Dataset items
= Beginning of Section =
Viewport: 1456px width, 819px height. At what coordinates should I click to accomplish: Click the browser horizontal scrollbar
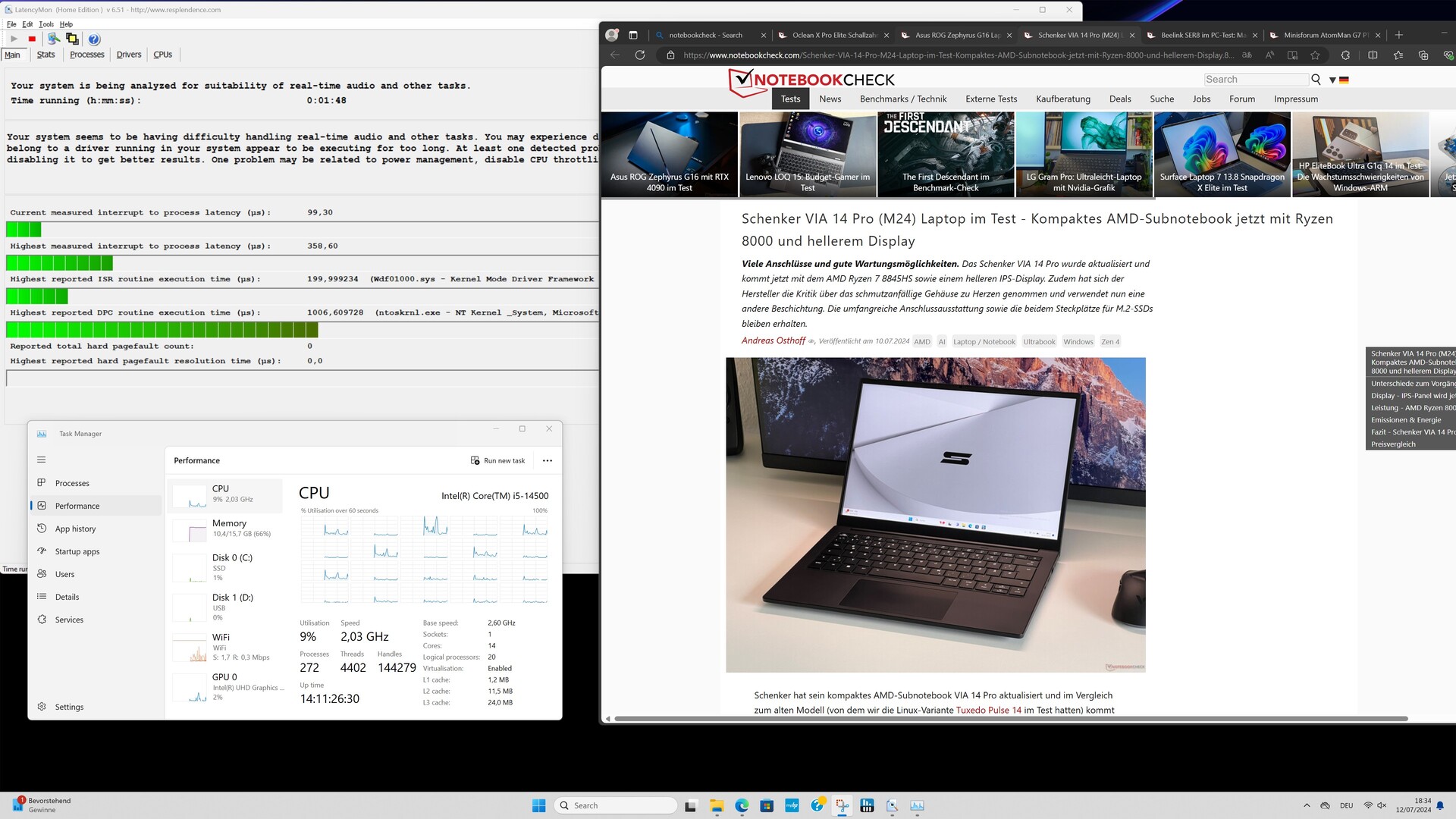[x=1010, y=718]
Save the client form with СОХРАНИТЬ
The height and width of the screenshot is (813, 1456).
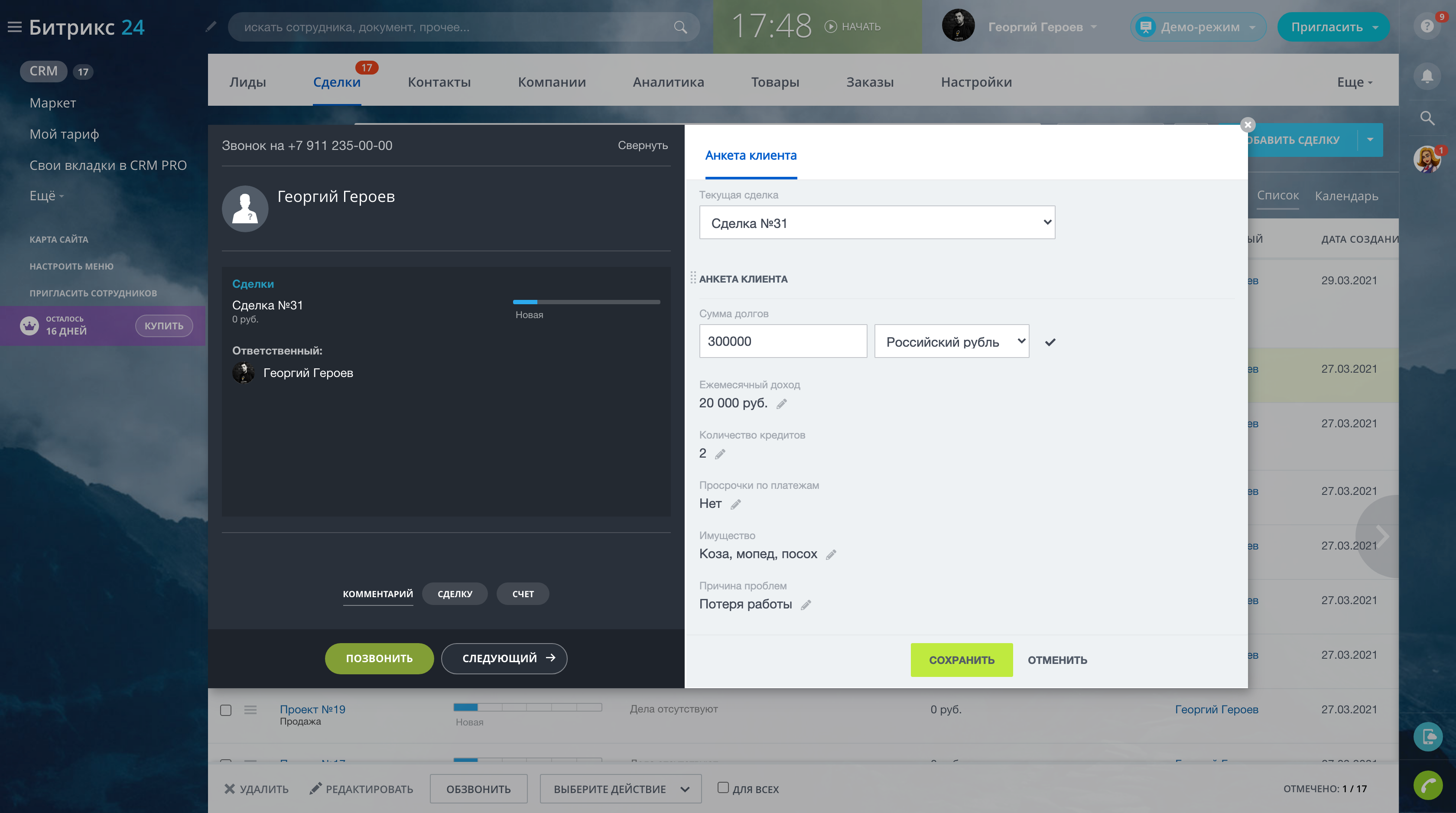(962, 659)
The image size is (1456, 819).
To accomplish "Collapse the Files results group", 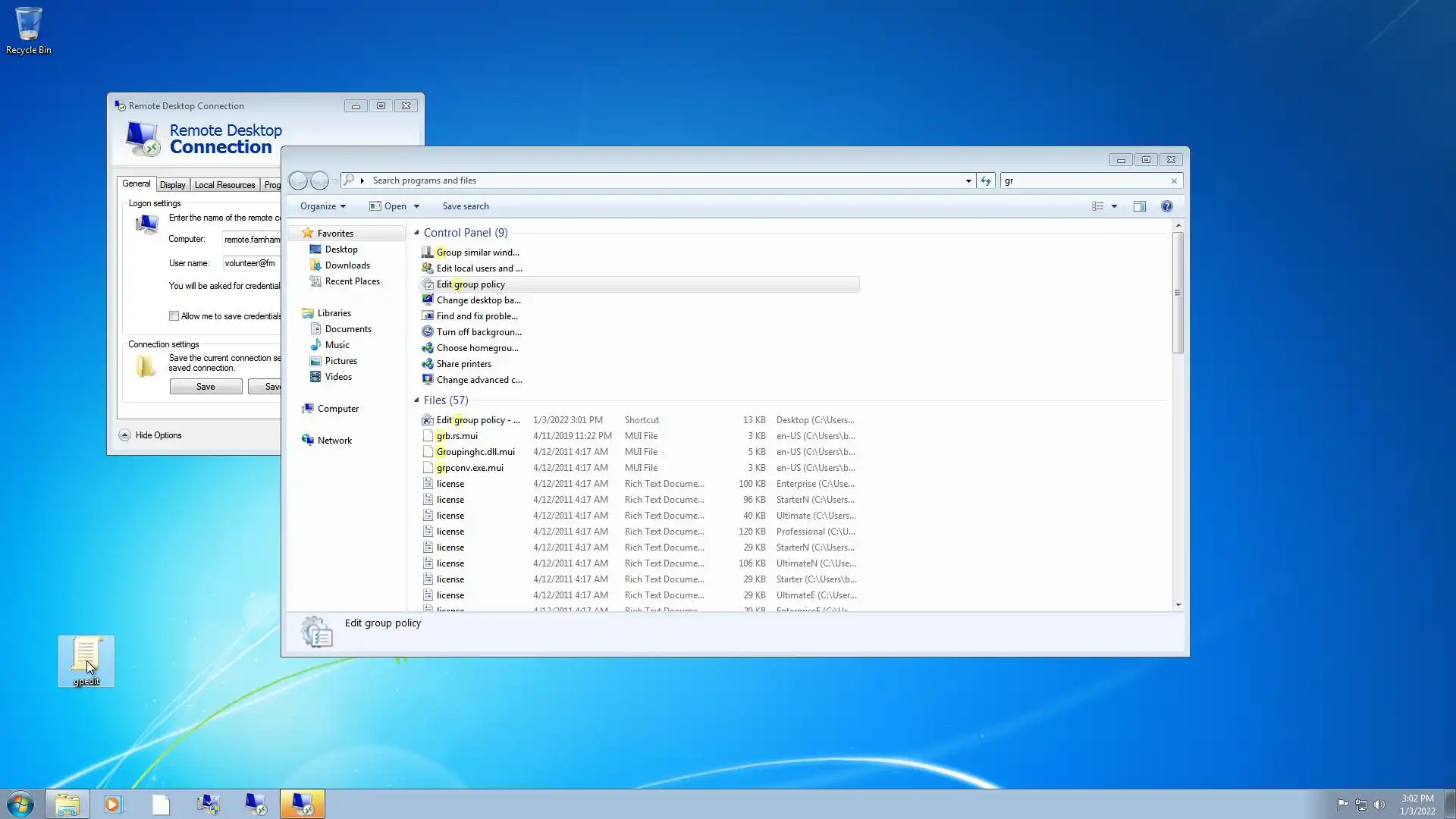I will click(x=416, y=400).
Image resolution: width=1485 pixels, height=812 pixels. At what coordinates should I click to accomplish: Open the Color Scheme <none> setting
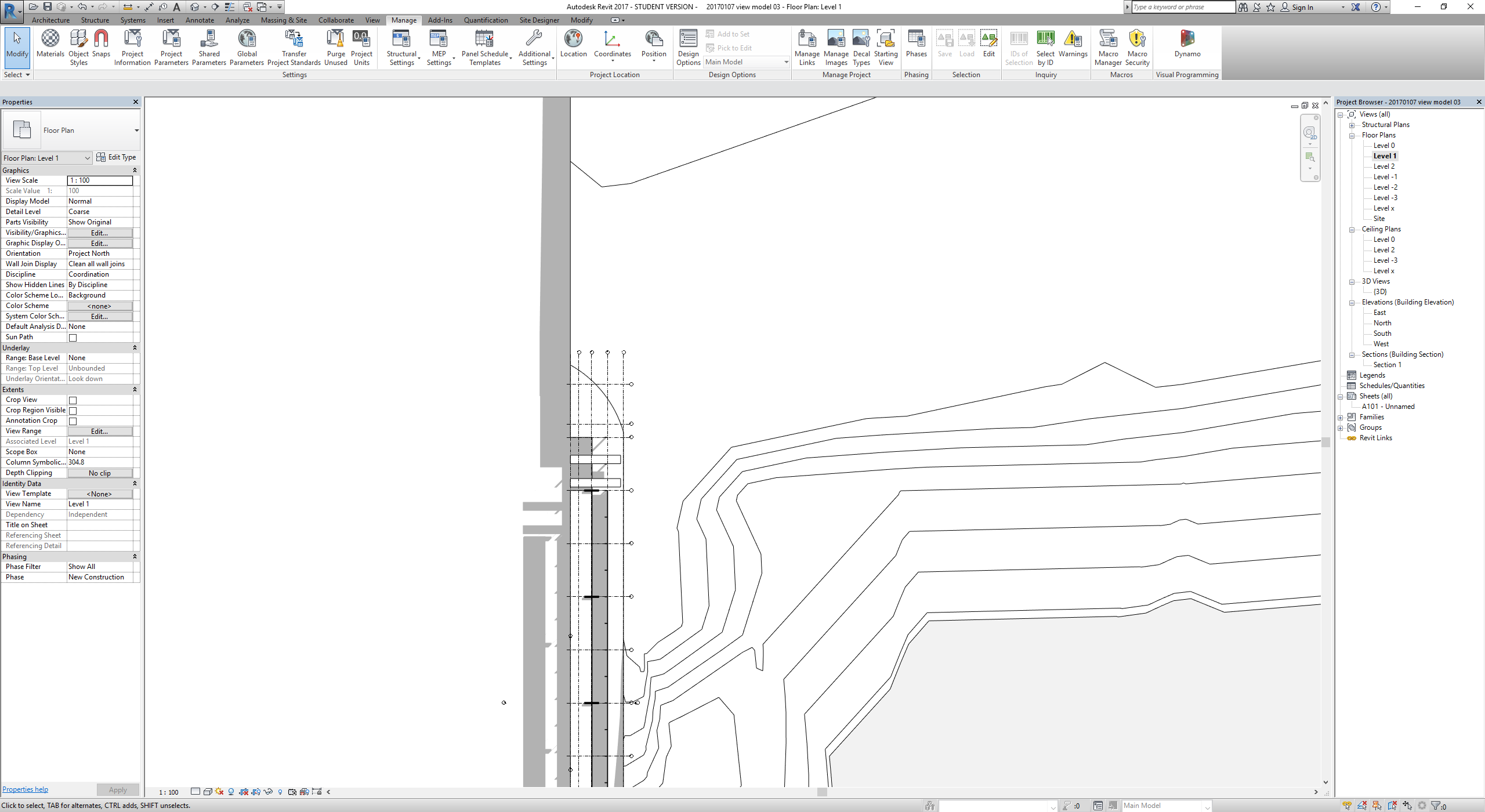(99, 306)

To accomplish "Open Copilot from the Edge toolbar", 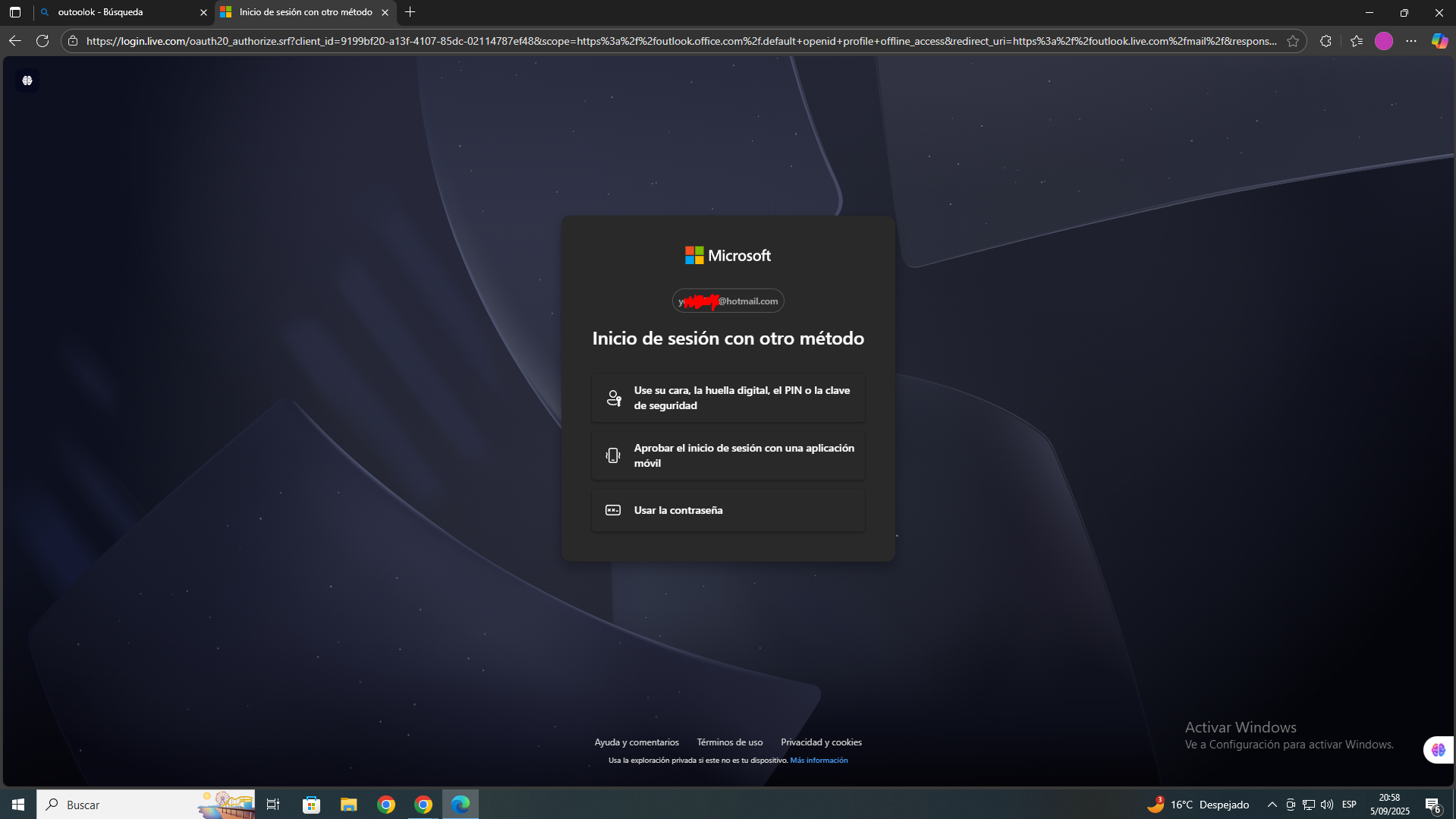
= End of Section =
YOUR ASSIGNMENT → Nothing but the lines from the top of the data above through the line containing "The image size is (1456, 819)." should be output, exactly as written and without the pictures.

SOLUTION BELOW →
Viewport: 1456px width, 819px height. At what coordinates should I click to accomplish: Click the browser horizontal scrollbar
[x=1010, y=718]
Save the client form with СОХРАНИТЬ
The height and width of the screenshot is (813, 1456).
(962, 659)
The image size is (1456, 819).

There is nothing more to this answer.